CONSEGNA 1: Qual è il vero nome del musicista Son secondo il testo che lo presenta?

▬▬▬

Oggi vi presento un giovanissimo musicista campano, che è per genere un po’ fuori dal mio gusto personale, ma ha saputo incuriosirmi.

La prima volta che mi sono imbattuta in questo ragazzo è stato per caso. Passava un suo video in Tv. Il classico video estivo, motivetto allegro, belle ragazze (il brano era Are you gonna shake today); ma il mio secondo incontro con Son mi ha convinto sul serio.

La dolcissima ballad “Song of solitude” è piombata fuori dal mio portatile ed ha invaso la casa.

Il video mi è piaciuto subito, magistralmente girato da Saku - già regista per Linea 77, The Niro, Casino Royale. Il brano è seducente, che tu abbia o meno un animo vagamente brit o pop (o britpop), Song of solitude ti entra nella testa e non ti lascia per un pò.

Così mi sono ritrovata all’Hard rock cafè di Roma durante la serata organizzata per l’uscita dell’album Wasted Time. Il live è stato davvero carino. Il giovane Son, al secolo Pasquale Caprino, trova la sua ideale dimensione sul palco, armato di chitarra. Nasconde perfettamente l’emozione che dichiara di provare, attraverso la grinta con cui affronta ogni brano. E soprattutto si diverte tantissimo e non c’è cosa più bella che assistere alla performance di musicisti che suonano divertendosi e godendo della propria musica, non mi stancherò mai di ripeterlo.

A guardarlo nelle fattezze ricorda un giovane Grignani, ma di genere e voce totalmente differente.

I suoi brani sono tutti in inglese, cantati bene – a quanto pare il ragazzo ha studiato anche con il vocal coach delle Spice girl. Un album pop, autoprodotto, pieno di funk e suoni british.

Attualmente sta suscitando un inaspettato interesse nei network main stream passando addirittura per mamma Rai.

Così l’ho incontrato, davanti a un bicchiere di latte freddo con i biscotti (che fa tanto rock&roll), per capire un po’ cosa ha da dire questo ventiduenne della provincia di Salerno.


1-Son, un nome pretenzioso, o no?

▬▬▬

CONSEGNA 2: Nei record, rinomina "icon" in "button" nelle righe a partire da quella che contiene "The image size" e fino alla fine dei record, lasciando invariato tutto il resto. Riporta solo queste righe, senza le immagini.

▬▬▬

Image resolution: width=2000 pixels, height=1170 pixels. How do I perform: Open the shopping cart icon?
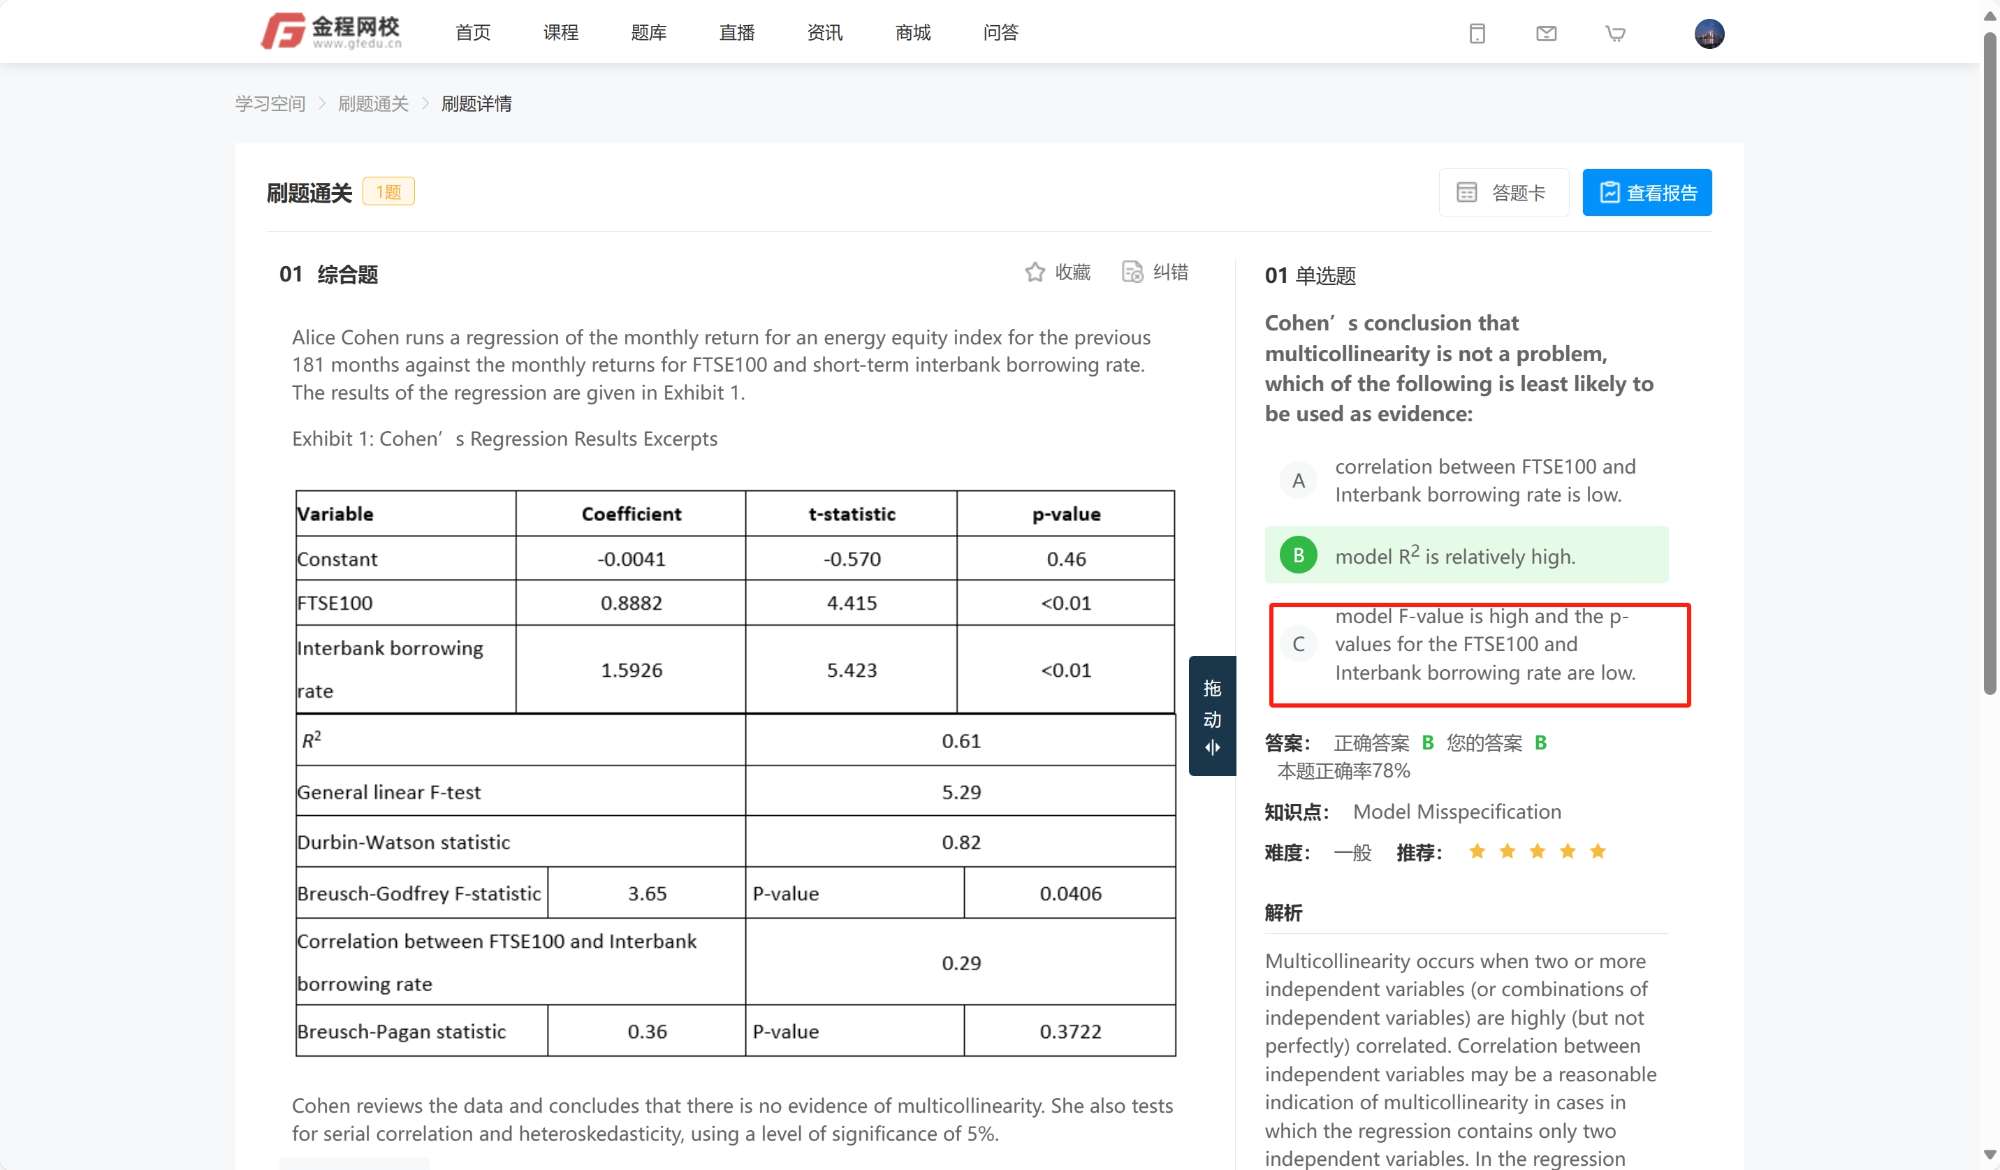pyautogui.click(x=1615, y=34)
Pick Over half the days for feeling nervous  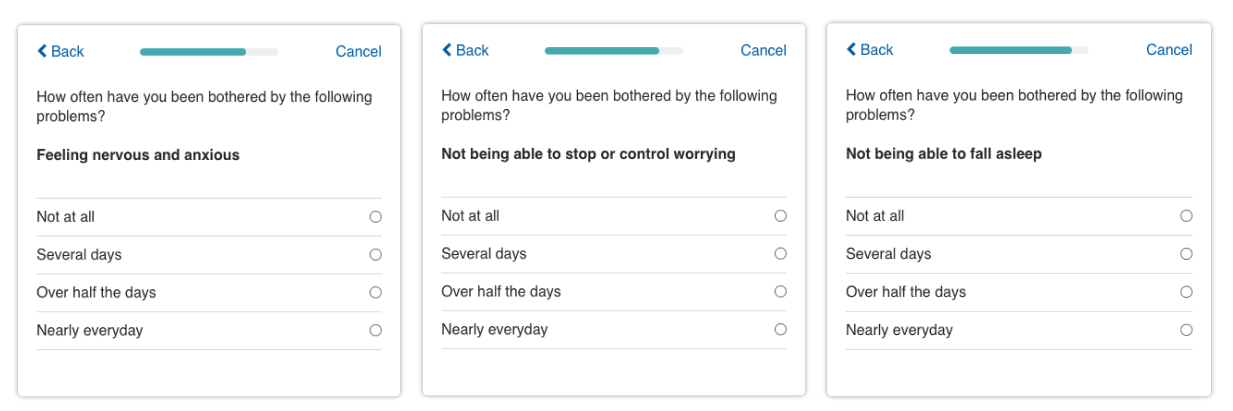(x=376, y=293)
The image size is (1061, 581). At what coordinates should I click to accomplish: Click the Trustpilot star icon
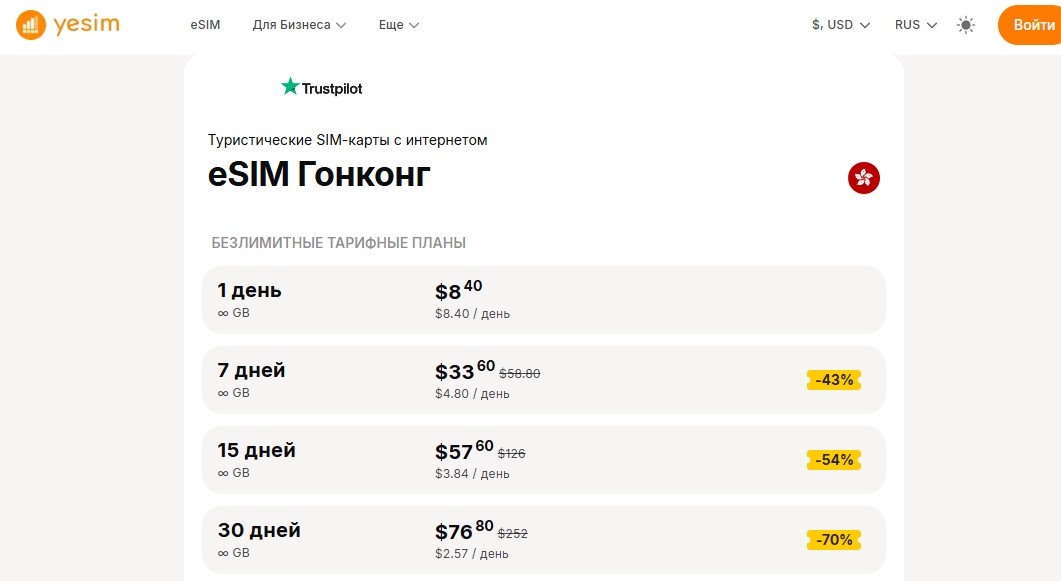coord(289,87)
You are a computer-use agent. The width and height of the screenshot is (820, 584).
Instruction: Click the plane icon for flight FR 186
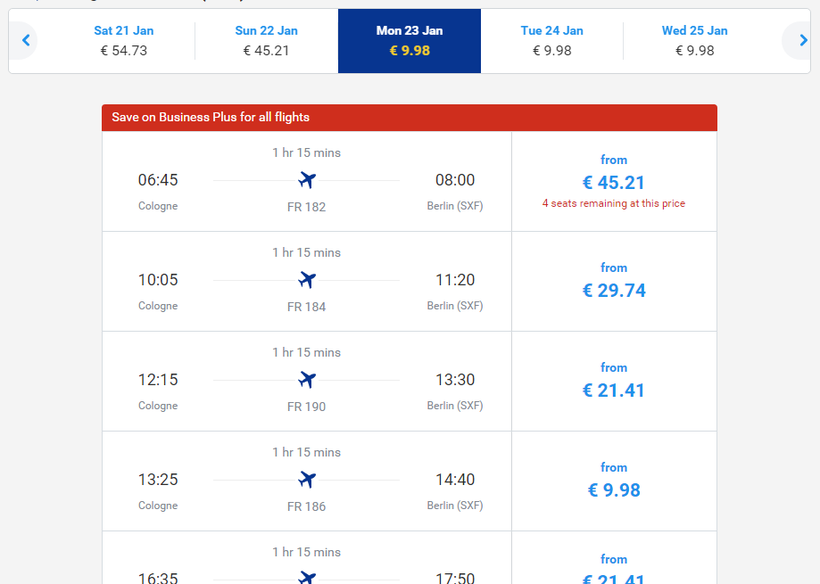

▬▬▬

RISPOSTA COMPLETA 1: Pasquale Caprino.

RISPOSTA COMPLETA 2:
The image size is (1061, 581). At what coordinates should I click to accomplish: Click the Trustpilot star button
coord(289,87)
You are a computer-use agent. The width and height of the screenshot is (820, 584).
Instruction: Click the plane button for flight FR 186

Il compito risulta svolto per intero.